■ Selected extract:
In the next three chapters, we look at central banking and monetary policy, to understand the important effect that central banks have on the economy. Central banks regulate the supply of money, which affects what?
We look at the structure of central banks and focus on
the Federal Reserve Bank (FRB) in the U.S., the largest and most important
central bank in the world. The reason that "money" and "banking"
go together is because of a) the connection between central banking and
money, money supply, monetary policy, and b) the connection between central
banking and commercial banking. To implement monetary policy
the central bank relies on commercial banks, because monetary policy really
works by affecting the amount of bank reserves in the economy.
Fed sets monetary policy, but it uses the banking system to implement
the policy, which then affects the financial markets - Money, Banking and
ORIGINS OF THE FRB
Our banking industry is unique in the world, and so is our central bank, reflecting the long history hostility of the public toward large banks and the fear of centralized power of any kind, including centralized banking power. Remember that the first two attempts at central banking failed in the 18th and 19th centuries (First and Second Banks of the United States). Also, the most important central bank in the world at that time (and the model for central banking) was the Bank of England (chartered in 1694), so there was probably resistance to copying the British model of centralized, concentrated banking authority, given U.S.-British history. There was concern that a single central bank would concentrate power in Washington, D.C., and that large corporations and powerful, rich families on the East coast would have too much control over banking, at the expense of farmers, small businesses, middle-class people in the south, west, midwest, etc.
However, bank panics, bank failures and bank runs were also happening on a regular basis, and this was causing concern, especially the bank panic of 1907, which caused substantial losses to thousands of depositors. The concern over a fragile banking system with frequent panics finally outweighed the concern about centralized banking power, and the establishment of the FRB in 1913 followed eight years of debate and compromise. Public support was generated for a central U.S. bank because of two unique features of our central banking system, which helped overcome the resistance to centralized federal banking power.
1. Federal Reserve System (FRS) is a decentralized system of district, regional banks that represented the population distribution of the early 1900s. This regional district-based system appealed to U.S. populist sentiments, and local and regional concerns, as an alternative to establishing a central bank located in Washington D.C. or NY, which was not politically feasible. See map page 371. FRS has 12 district banks in major cities - Chicago, Cleveland, Atlanta, NY, SF, Mpls, etc. - and 25 regional branch banks in other large cities, like Detroit. Each district bank has a president, usually a commercial banker from the private banking sector.

■ Listed records:
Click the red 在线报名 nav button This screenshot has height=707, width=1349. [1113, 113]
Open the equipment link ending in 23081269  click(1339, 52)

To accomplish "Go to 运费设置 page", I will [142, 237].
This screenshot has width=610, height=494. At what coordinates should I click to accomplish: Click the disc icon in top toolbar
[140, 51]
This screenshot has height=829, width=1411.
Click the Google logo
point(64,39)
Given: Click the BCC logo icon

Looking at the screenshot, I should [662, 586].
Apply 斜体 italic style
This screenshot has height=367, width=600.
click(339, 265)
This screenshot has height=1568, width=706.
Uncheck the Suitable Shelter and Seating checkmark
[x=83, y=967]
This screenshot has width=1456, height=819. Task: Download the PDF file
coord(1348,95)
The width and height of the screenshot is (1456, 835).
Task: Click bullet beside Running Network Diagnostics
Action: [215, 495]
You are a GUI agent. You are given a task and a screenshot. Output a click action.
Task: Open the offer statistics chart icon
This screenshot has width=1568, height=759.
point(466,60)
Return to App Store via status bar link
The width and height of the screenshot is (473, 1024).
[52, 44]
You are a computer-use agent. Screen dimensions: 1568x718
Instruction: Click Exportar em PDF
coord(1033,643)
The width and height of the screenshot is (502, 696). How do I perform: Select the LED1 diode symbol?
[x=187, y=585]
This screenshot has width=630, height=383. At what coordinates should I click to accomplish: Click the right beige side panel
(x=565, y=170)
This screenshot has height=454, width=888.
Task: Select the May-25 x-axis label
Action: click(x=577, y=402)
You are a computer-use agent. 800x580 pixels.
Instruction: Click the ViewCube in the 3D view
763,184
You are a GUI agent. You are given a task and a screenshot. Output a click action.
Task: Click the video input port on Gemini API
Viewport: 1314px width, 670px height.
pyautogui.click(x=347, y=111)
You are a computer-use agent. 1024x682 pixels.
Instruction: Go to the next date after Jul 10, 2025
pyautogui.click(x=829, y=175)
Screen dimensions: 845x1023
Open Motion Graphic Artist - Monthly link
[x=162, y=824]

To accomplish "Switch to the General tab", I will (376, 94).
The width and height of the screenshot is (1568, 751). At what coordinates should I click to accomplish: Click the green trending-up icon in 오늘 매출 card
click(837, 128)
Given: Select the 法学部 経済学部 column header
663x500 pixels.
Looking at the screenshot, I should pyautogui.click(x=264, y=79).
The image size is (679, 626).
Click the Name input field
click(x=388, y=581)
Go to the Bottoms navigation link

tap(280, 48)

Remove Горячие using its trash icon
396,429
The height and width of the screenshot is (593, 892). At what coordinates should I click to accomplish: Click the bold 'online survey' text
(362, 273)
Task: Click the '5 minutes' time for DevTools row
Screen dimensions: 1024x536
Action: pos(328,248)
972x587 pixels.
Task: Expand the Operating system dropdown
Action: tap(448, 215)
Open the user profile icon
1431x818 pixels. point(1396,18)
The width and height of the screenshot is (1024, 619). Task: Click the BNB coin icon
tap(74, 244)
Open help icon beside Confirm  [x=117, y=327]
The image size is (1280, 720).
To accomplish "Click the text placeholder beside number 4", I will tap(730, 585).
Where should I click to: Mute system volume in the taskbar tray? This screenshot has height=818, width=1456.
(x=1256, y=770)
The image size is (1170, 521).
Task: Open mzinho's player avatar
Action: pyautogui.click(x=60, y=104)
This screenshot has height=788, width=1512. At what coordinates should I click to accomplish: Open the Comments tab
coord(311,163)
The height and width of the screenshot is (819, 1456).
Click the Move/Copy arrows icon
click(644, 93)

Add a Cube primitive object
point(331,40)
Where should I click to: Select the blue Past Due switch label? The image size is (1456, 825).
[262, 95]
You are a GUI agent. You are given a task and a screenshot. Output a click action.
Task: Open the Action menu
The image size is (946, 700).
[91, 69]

■ Stated problem:
Rewrite the part of the central banking notes that begins with "go together is" and ends with "in the economy.", putting "depository institutions" in place of "commercial banks".

■ Expected output:
go together is because of a) the connection between central banking and
money, money supply, monetary policy, and b) the connection between central
banking and commercial banking. To implement monetary policy
the central bank relies on depository institutions, because monetary policy really
works by affecting the amount of bank reserves in the economy.